## [Selected extract]
◇ ◇ ◇ ◇ ◇ ◇ ◇

Foods high in cysteine can be utilized by the body to be converted to NAC. Some of the highest food sources of cysteine come from animal foods: pork, beef, chicken, fish, lentils, oatmeal, eggs, and sunflower seeds. Just 6oz of meat can contain as much as 595mg of cysteine.
NAC for Chronic Fatigue Syndrome
Despite the popularity of NAC in those with chronic fatigue syndrome, this supplement has not been studied in the condition. In a small pilot study from Weill Cornell in 2016, 4 weeks of NAC supplementation (1800 mg/day) increased glutathione levels as evidenced by brain imaging. At baseline, the glutathione level of patients was 15% less than in healthy controls. This finding also correlated with improved subjective symptoms.
Recent findings by Ron Davis’s group at Stanford indicate red blood cell structural anomalies in those with ME/CFS. Red blood cells are well-known scavengers of oxidative stress and utilizes glutathione predominantly to achieve this function. In vitro studies using NAC show that it is able to restore up to 15% of the necessary glutathione. This factor alone may warrant use of NAC in ME/CFS patients.
Get the Dosage of NAC Right
Like so many other supplements, NAC is poorly absorbed. Once ingested, it obtains a negative charge which make it difficult to pass into the body tissues (membranes are also negatively charged). I can’t stress enough how important it is to consider bioavailability of supplements! Few things are more important than knowing the supplements you spend so much money on get into the body and to their desired targets.
Since 1988, the bioavailability of NAC has been known. It is also known that NAC can cross the blood-brain barrier. Yet, oral dosing of 400mg of NAC resulted in just 9% bioavailability. Newer research methods have largely supported these early findings, with ranges of 6-10% bioavailability.
Because of this, high doses of the oral supplement are necessary. Some trials have demonstrated that there were no differences in side-effect profile between 1200, 2400 and 3600 mg per day of oral NAC. When looking at clinical trials, most use doses upwards of 1800mg per day.

◇ ◇ ◇ ◇ ◇ ◇ ◇

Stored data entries
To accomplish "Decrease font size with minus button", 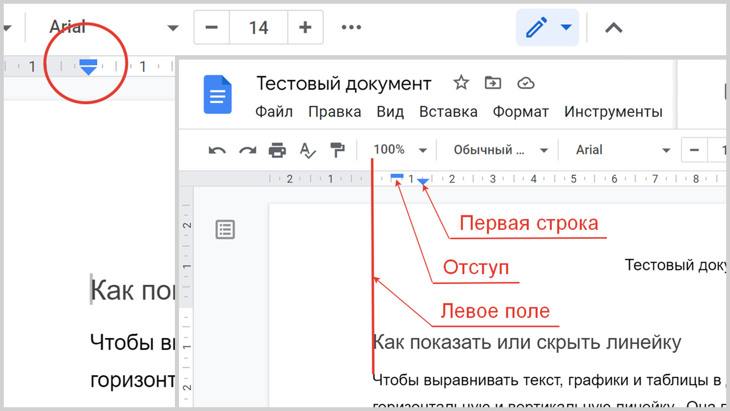I will click(x=211, y=27).
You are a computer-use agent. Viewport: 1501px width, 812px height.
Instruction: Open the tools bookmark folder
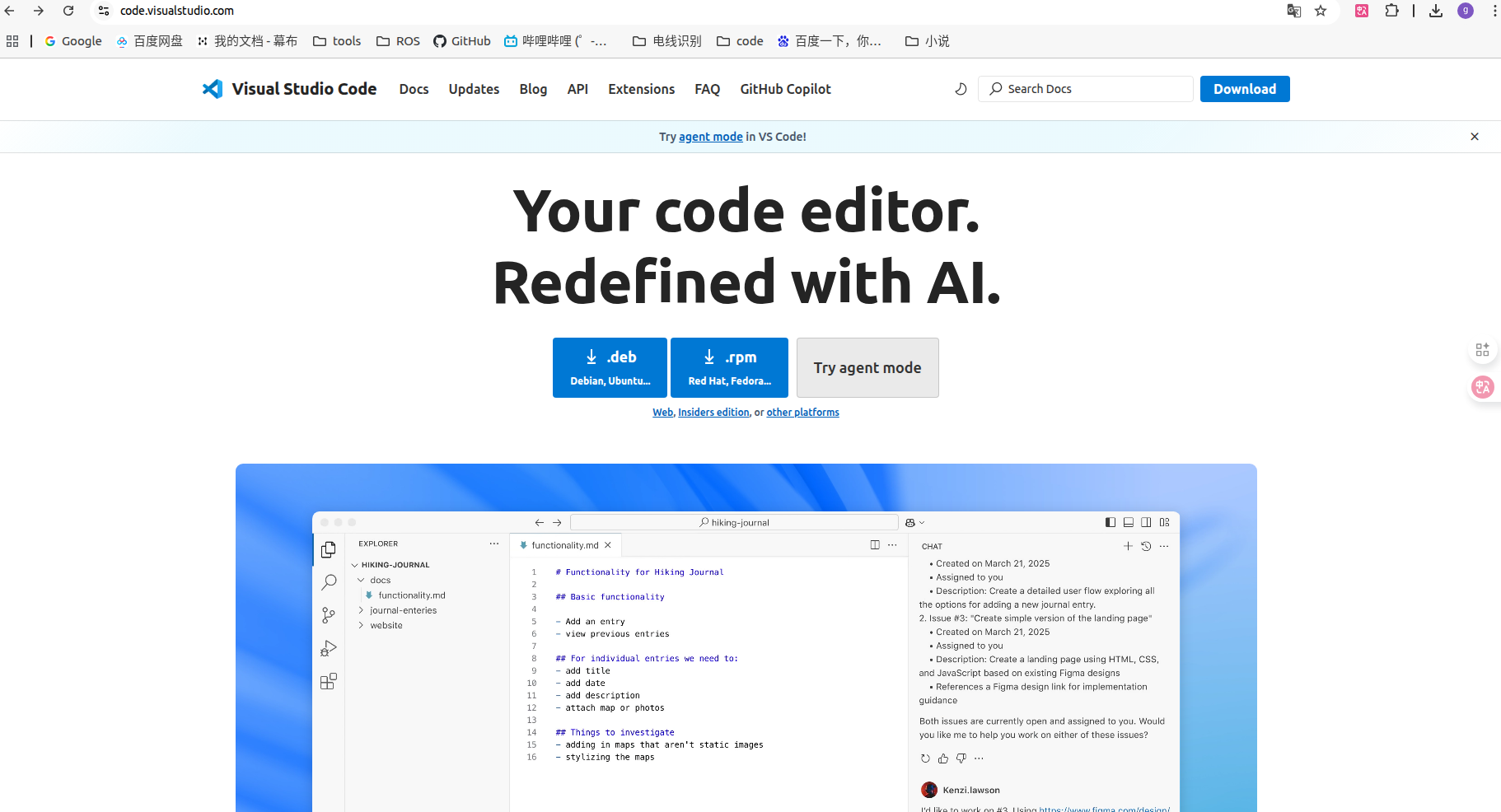click(x=337, y=41)
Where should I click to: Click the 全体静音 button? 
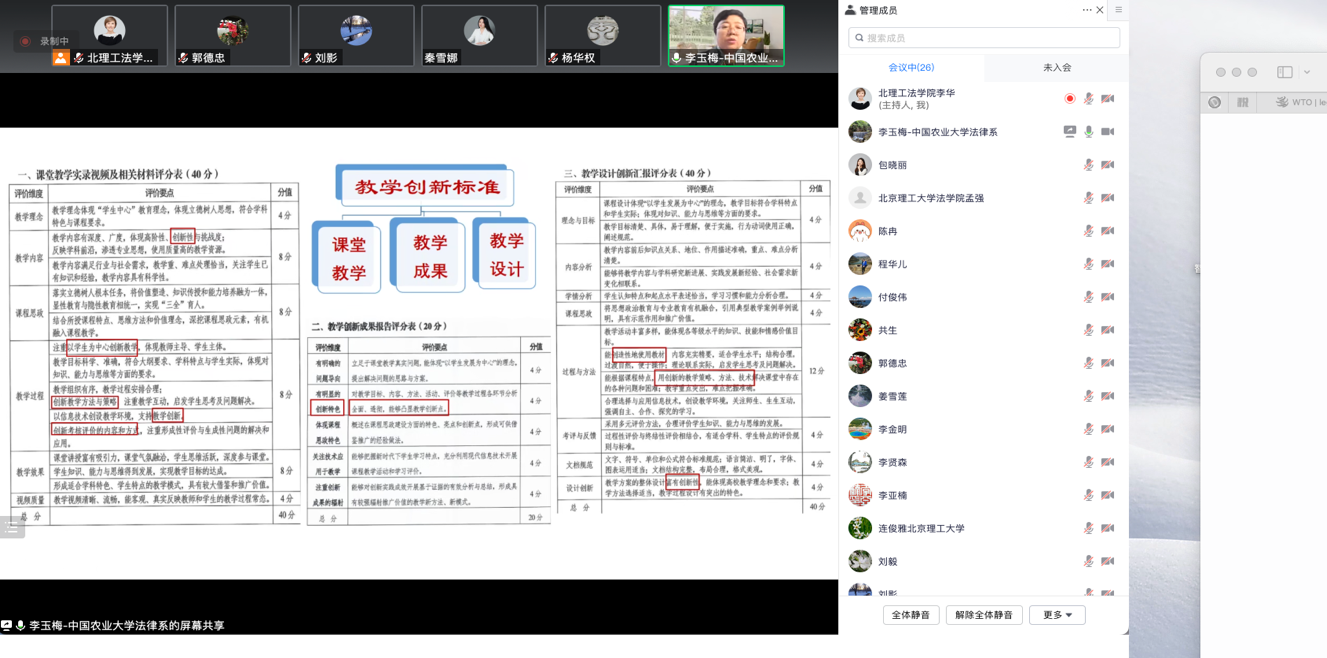click(911, 615)
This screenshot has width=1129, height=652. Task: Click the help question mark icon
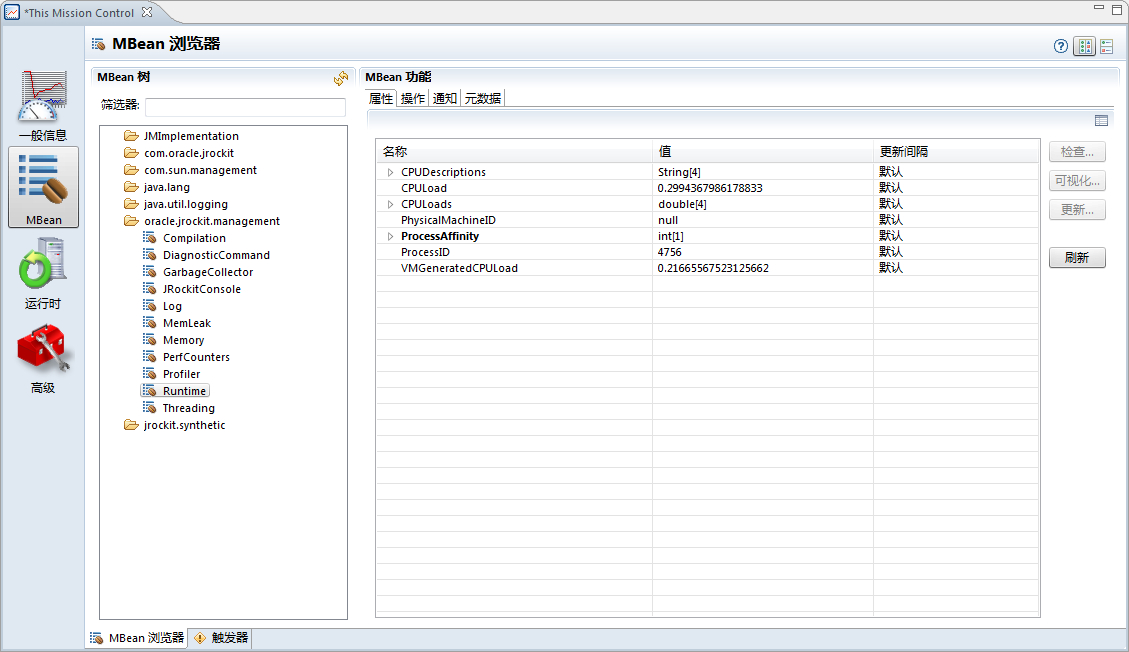[1061, 46]
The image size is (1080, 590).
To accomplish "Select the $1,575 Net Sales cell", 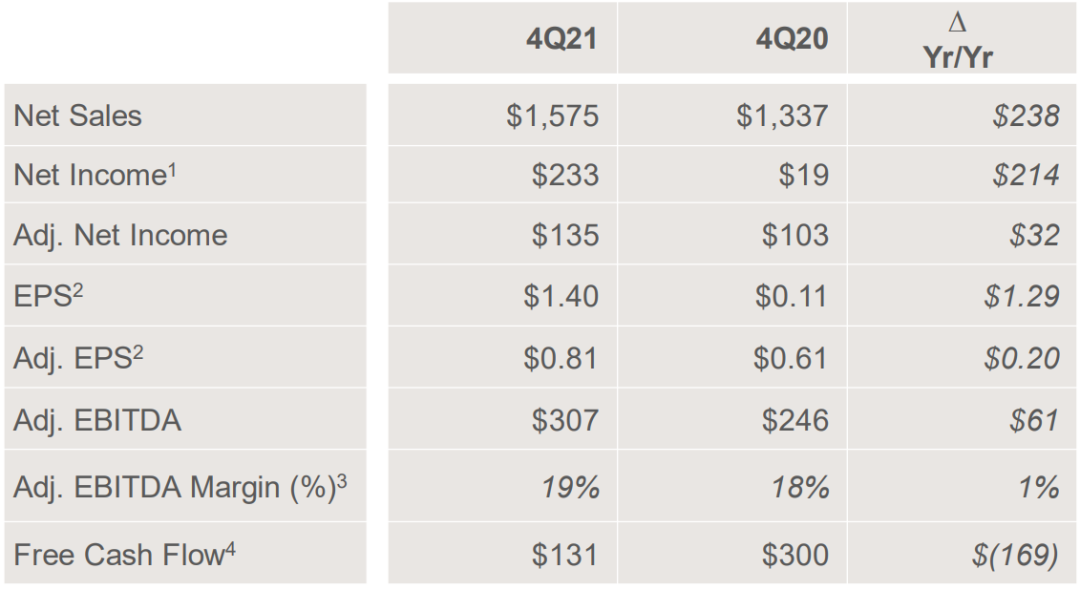I will [x=552, y=116].
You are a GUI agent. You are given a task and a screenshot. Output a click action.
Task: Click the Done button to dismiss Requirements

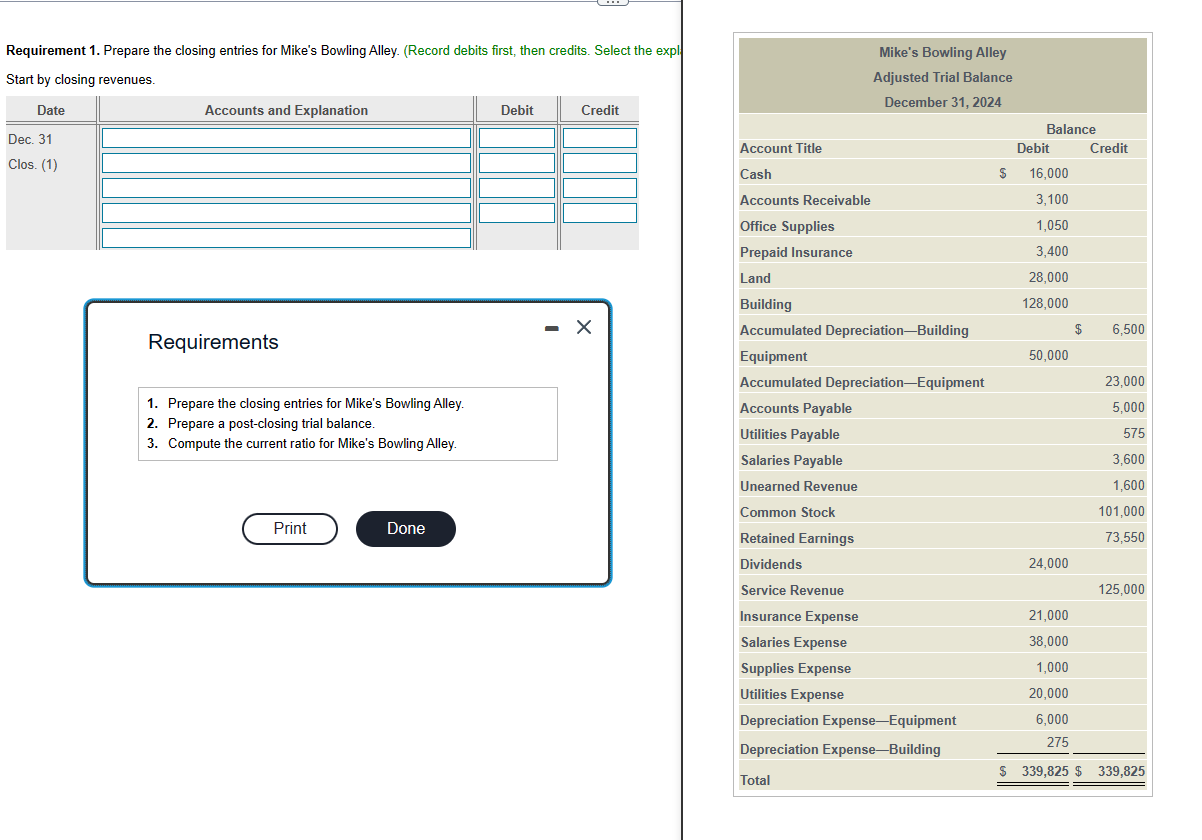405,529
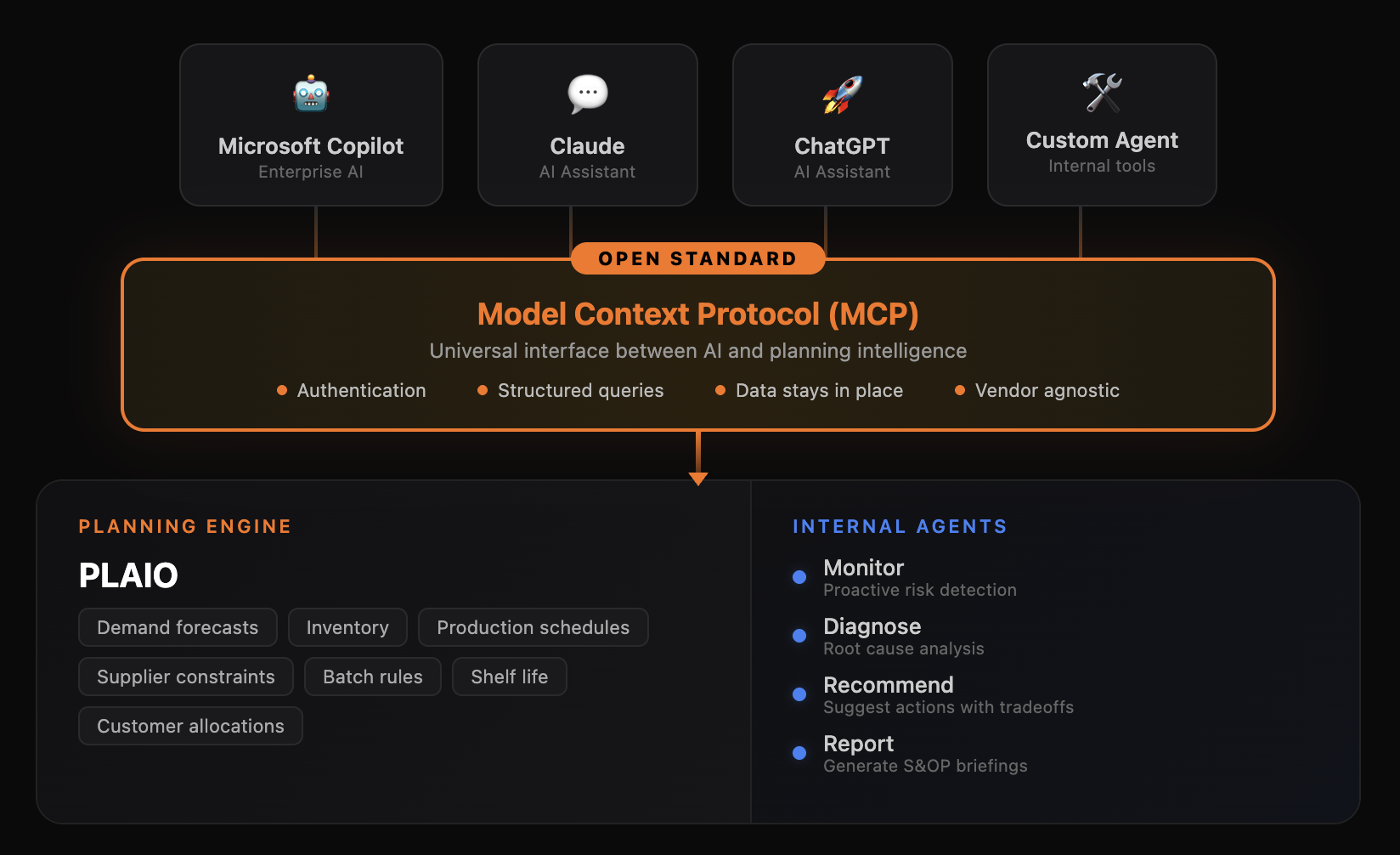Select the Customer allocations chip
1400x855 pixels.
tap(190, 726)
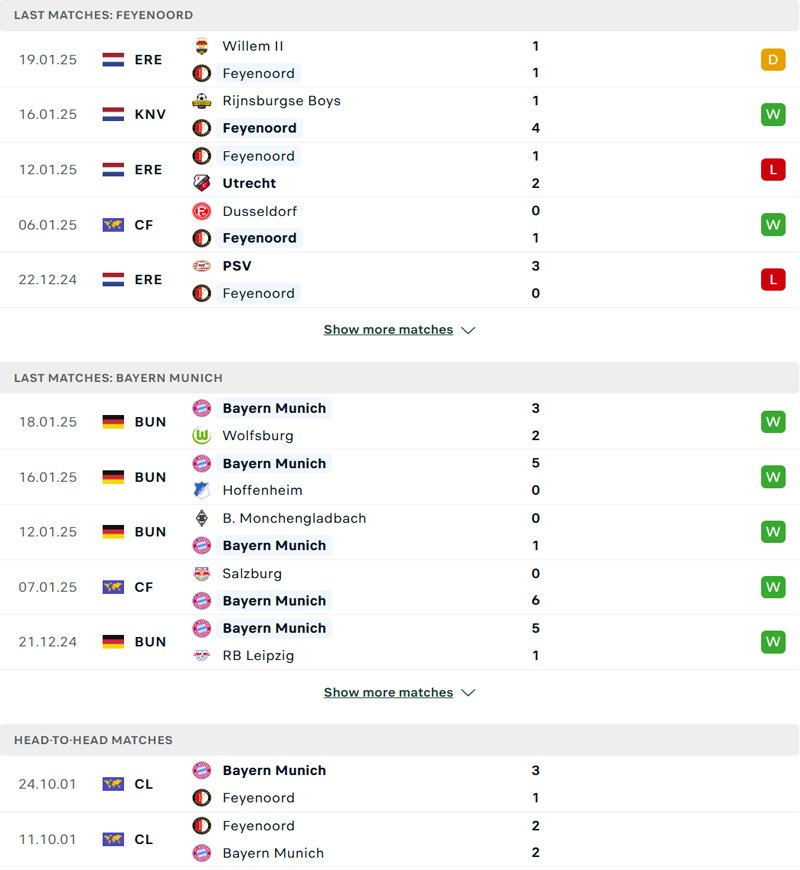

◇ ◇ ◇ ◇ ◇ ◇ ◇

## [About this task]
Can you carry the NAC article further, picking up right after its last sentence? The items are unrelated to the NAC article and stand as separate material.

## [Task output]
A Better Form of NAC
A newer form of NAC, N-acetylcysteine amide or NACA, will likely displace regular supplemental NAC. This form has better bioavailability and more readily crosses into tissues and the brain. I am not yet aware of a commercially available option but will update here should it become known. In studies, NACA was found to be 5 times more potent than NAC. NACA applied to red blood cells is far better at restoring glutathione status than regular NAC, where it can restore up to 91%! This could provide an excellent way to restore red blood cell deformation that seems to occur in ME/CFS.
Like so many other antioxidants, the claims about NAC are a bit overstated. It seems that much of the antioxidant and glutathione boosting prowess of NAC comes from in vitro studies. Most clinical trials using this supplement are inconsistent. Oral NAC has low bioavailability so dosing must be very high to have any effect. NAC delivered intravenously is better but incurs high risk and is impractical. Better forms such as NACA will likely help us better understand the potential value of this supplement for conditions defined by oxidative stress.
Nonetheless, supplementing with NAC is likely a wise choice to treat clear cysteine/glutathione deficiencies. Cysteine and glutathione deficiencies may be detected by blood nutritional testing.
While this deficiency is presumed in those with ME/CFS, it is not definitive. A 2012 study found elevated ventricular lactate and decreased glutathione in the brains of patients with ME/CFS. The pilot study mentioned above was unpublished and no other studies have looked to test this avenue of treatment. Even so, NAC is a safe supplement with little risk of side effects. Be mindful that dosing should exceed 1800mg per day. Be on the lookout for better formulations including NACA.